Litwo! piały mi wdzięczniej twe szumiące lasy
Niż słowiki Bajdaru, Salhiry dziewice,
I weselszy deptałem twoje trzęsawice
Niż rubinowe morwy, złote ananasy.
Tak daleki! tak różna wabi mię ponęta;
Dlaczegoż roztargniony wzdycham bez ustanku
Do tej, którą kochałem w dni moich poranku?
Ona w lubej dziedzinie, która mi odjęta,
Gdzie jej wszystko o wiernym powiada kochanku,
Depcąc świeże me ślady czyż o mnie pamięta?
Translation by Edna Worthley
A rich and lovely country wide unrolled,
A fair face by me, heavens where white clouds sail,
Why does my heart forever still bewail
Far-distant lands, more distant days of old?

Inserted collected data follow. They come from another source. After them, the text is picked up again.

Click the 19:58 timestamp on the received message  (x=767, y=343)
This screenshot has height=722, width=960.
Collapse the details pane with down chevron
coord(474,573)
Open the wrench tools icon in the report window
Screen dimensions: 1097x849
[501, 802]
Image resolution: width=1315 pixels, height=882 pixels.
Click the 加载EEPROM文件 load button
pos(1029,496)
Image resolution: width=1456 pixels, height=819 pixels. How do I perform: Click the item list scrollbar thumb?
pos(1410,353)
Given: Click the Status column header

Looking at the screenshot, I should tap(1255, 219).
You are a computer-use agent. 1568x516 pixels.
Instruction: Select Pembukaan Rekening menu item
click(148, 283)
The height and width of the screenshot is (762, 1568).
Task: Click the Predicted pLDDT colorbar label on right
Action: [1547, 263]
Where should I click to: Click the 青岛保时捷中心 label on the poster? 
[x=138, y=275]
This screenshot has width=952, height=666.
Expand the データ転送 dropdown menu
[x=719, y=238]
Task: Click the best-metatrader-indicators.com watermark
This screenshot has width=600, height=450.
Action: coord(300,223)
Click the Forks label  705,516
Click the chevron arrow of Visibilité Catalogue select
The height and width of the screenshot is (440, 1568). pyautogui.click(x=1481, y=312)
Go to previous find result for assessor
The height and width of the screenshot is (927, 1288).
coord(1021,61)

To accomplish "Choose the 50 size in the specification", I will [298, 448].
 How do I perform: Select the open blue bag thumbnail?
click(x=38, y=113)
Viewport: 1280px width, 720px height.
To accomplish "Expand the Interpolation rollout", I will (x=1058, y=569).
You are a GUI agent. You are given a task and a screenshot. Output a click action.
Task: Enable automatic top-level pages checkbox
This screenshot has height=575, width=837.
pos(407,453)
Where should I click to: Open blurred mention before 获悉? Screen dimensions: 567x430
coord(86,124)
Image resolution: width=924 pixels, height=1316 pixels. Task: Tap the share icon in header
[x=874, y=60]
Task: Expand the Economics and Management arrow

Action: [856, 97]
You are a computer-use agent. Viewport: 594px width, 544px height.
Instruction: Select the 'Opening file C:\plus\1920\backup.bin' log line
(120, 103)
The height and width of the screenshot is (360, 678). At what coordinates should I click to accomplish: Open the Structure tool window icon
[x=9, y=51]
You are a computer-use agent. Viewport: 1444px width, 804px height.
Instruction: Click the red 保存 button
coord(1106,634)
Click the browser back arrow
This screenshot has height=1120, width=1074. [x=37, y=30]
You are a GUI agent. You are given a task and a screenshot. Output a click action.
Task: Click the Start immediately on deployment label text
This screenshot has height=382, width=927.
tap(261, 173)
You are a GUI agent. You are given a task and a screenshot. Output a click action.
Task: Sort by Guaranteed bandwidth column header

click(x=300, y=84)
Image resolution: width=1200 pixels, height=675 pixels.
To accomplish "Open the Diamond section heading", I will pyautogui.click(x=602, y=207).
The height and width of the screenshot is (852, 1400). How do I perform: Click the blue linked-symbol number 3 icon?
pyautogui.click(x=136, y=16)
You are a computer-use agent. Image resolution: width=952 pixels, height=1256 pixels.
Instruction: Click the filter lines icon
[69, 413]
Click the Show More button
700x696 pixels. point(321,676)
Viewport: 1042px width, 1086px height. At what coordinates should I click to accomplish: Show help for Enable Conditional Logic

Litwa! your roaring forests sang more bold
Than Salhir maid, Baydary nightingale;
I’d rather walk your marshes than this vale
Of mulberries, and pineapples of gold.
Here are new pleasures, and I am so far!
Why must I always sigh distractedly
For her I loved when first my morning star
Arose? In that dear house I may not see,
Where yet the tokens of her lover are,
Does she still walk my ways and think of me?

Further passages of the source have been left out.